### [TEXT PROVIDED]
"Bitten with archaeology": remembering Claire Gaudet

An unsung pioneer of public archaeology, Claire Gaudet (Apr 1869-13 Sep 1945) was born in Kensington, the daughter of a French shipping magnate who became a Freeman of the City of London. Her early life is obscure, pending any archival research (I have relied on publications for this essay), but presumably comfortable; in 1898 we know she sat for a portrait by the Scottish watercolourist P A Hay of Holland Park Row (I don't know if this still exists; nor have I found any other picture of her).
__
It is only after the turn of the century that Gaudet’s professional life seems to have begun. Her initial artistic interest was in stained glass and she was an exhibitor of designs including ‘"Motleys", Panels for a common hall door in stained glass’, which was shown at the 1904 Universal Exposition in St Louis and elsewhere. The Royal Academy summer exhibition included her ‘Design for an office-door window: Architecture prompted by Inspiration and crowned by Genius’ in 1911 and both ‘Design for colour reproduction for coronation number of an illustrated paper’ and ‘Die Walküre: colour scheme for accompanying working drawing for window’ in 1914. According to newspaper articles she also exhibited at the Paris Salon, while some of her mosaic work could be seen in Westminster Cathedral. It was during her research for the glass that she was "‘bitten’ with archaeology", to quote a 1924 interview, and started a parallel career.

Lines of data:

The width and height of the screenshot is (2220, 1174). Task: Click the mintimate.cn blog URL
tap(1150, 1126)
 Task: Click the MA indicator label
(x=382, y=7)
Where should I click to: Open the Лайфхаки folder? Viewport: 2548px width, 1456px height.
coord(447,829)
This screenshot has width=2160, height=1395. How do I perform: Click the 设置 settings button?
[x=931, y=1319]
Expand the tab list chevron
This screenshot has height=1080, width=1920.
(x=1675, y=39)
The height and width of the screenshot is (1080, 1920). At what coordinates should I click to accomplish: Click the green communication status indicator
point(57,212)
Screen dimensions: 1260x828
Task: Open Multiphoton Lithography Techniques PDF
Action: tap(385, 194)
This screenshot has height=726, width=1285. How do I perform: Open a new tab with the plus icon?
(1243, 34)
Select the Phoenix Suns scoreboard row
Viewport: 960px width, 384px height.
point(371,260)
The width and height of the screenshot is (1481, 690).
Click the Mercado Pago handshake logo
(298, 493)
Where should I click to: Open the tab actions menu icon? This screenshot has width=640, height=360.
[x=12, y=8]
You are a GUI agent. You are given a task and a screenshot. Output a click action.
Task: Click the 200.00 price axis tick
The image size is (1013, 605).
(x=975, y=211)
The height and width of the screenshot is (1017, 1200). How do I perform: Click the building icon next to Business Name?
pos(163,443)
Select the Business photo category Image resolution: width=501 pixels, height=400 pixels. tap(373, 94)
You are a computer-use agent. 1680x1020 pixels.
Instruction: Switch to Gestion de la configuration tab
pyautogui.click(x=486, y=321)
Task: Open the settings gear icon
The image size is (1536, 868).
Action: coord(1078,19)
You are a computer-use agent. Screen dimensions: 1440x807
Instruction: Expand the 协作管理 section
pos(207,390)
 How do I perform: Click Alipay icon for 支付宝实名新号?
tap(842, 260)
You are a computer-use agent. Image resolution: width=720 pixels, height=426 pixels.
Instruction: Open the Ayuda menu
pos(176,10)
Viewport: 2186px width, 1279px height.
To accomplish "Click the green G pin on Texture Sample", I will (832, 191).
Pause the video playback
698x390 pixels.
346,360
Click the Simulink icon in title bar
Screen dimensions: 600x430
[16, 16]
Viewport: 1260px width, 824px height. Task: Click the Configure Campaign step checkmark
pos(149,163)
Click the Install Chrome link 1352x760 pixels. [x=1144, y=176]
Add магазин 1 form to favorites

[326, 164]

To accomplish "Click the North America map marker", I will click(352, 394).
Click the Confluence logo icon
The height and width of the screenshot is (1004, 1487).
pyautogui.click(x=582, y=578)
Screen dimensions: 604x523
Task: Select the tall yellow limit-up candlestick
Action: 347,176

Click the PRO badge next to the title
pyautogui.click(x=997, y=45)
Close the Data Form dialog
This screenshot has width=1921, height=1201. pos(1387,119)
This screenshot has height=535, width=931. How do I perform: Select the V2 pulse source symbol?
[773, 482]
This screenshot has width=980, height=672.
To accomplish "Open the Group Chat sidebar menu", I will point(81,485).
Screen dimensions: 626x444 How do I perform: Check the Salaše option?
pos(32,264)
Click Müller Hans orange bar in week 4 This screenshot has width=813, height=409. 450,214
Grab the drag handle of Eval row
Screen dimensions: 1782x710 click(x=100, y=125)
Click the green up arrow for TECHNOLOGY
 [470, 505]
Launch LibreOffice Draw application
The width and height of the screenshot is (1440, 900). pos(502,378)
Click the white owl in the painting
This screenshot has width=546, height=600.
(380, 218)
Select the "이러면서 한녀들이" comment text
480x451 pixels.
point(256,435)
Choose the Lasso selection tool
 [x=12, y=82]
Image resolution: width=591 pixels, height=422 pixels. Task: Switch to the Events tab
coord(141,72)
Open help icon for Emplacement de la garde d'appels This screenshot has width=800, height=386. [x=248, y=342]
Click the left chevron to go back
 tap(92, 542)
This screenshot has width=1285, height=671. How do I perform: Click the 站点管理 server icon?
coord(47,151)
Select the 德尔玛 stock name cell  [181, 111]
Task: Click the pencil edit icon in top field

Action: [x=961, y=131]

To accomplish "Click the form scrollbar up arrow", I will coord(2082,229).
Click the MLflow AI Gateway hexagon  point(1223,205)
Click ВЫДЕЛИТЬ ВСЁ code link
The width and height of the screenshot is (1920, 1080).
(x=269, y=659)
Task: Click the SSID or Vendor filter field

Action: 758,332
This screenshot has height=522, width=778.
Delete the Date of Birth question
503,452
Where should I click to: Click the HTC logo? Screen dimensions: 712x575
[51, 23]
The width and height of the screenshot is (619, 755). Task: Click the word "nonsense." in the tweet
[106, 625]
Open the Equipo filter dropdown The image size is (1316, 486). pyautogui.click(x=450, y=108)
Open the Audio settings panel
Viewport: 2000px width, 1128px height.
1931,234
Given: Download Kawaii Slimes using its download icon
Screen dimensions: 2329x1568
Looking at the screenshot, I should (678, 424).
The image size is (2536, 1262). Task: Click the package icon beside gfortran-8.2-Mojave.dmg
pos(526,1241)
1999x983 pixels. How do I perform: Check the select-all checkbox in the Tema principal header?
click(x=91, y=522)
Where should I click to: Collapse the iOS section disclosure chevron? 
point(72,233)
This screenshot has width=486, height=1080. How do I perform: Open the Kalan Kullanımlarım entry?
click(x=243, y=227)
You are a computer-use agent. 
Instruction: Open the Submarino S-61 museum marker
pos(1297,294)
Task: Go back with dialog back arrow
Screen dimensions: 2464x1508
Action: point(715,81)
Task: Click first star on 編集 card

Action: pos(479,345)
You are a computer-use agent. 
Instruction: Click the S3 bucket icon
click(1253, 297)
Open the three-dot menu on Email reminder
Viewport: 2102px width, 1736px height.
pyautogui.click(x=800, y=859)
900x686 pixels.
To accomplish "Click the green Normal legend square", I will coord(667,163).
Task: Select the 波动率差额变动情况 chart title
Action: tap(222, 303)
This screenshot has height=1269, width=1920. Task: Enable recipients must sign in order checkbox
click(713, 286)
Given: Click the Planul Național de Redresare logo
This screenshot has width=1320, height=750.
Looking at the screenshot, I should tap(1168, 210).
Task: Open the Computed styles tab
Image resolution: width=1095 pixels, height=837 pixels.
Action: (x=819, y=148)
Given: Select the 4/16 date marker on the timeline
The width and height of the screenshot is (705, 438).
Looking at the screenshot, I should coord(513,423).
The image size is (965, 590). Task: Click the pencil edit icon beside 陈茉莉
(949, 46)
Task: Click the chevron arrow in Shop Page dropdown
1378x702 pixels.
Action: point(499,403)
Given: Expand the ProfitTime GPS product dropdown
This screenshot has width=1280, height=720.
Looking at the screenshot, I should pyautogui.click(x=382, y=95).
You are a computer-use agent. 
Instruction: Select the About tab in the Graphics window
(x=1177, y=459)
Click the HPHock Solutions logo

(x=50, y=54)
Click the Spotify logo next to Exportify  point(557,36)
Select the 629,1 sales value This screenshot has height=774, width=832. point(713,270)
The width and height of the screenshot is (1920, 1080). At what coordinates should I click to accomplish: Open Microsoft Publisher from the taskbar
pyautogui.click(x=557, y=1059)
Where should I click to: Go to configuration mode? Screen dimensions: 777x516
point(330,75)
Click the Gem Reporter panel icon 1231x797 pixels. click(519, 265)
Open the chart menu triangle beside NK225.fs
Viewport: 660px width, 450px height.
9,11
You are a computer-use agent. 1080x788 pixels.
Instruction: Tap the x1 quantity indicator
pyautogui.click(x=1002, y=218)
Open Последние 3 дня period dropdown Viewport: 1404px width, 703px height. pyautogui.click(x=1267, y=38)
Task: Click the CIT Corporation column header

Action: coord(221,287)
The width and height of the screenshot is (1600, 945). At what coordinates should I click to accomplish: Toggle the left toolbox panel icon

### [JOBS]
1) Retype the passage of the Claire Gaudet essay that begins at the words "An unsung pioneer" and stops after "picture of her).".
2) According to the Claire Gaudet essay, in what year did she sit for a portrait by P A Hay?
3) Carry on the Claire Gaudet essay from the point where it stops.

### [FINAL RESULTS]
1)
An unsung pioneer of public archaeology, Claire Gaudet (Apr 1869-13 Sep 1945) was born in Kensington, the daughter of a French shipping magnate who became a Freeman of the City of London. Her early life is obscure, pending any archival research (I have relied on publications for this essay), but presumably comfortable; in 1898 we know she sat for a portrait by the Scottish watercolourist P A Hay of Holland Park Row (I don't know if this still exists; nor have I found any other picture of her).

2) 1898

3)
__
In 1906 Gaudet was awarded the University of London Extension’s Sessional Certificate in Honours for an essay on ‘Architectural Coinage’. Around 1908 she became honorary secretary for the University’s extension lectures, which initially took place at the University but later at the British Museum and the Victoria & Albert Museum. In 1910 and 1911 the course of 24 lectures was delivered by Mr Banister Fletcher on ancient architecture (at the BM) and medieval architecture (at the V&A). In 1912 the lecturer was Mr S C Kaines Smith, talking at the BM on Greek Art and National Life; the following year his subject at the V&A was the Nature of Beauty, and in 1914 it was Greek Religion (BM) and Modern Art and National Life (V&A). The Pall Mall Gazette reported in 1913 that "These lectures… are really promoted and organized by Miss Claire Gaudet, a keen archaeological student and writer who has made this one of her principal works for the last five years."
__
__
Advertisement for the 1913 lecture series in the Pall Mall Gazette
__
In Oct 1914 The Queen newspaper was glad that Kaines Smith’s lectures ("organised so successfully by the indefatigable hon. secretary") were continuing "during this winter session of strain and worry", as "some mental distraction is absolutely necessary" - but they do not appear to have been repeated in the subsequent war years. However, from Thursday 1st March 1923 we find Gaudet teaching at the BM herself, fittingly, having by then become lecturer and examiner in art to the London County Council. Did she see an opportunity in light of the archaeological interest generated by Tutankhamun? It was certainly timely: in March 1926 The Graphic reported on her beginning the lectures for that year by stating that "…our own people are keener on museums than they used to be, as you will note from the crowds who follow the guides at the British Museum, even when Cup-ties are the rage. The crowd was increased on Saturday, when Miss Claire Gaudet began another course of lectures on recent excavations, a subject of far greater popular interest, as Tutankhamen showed, than most newspapers imagined."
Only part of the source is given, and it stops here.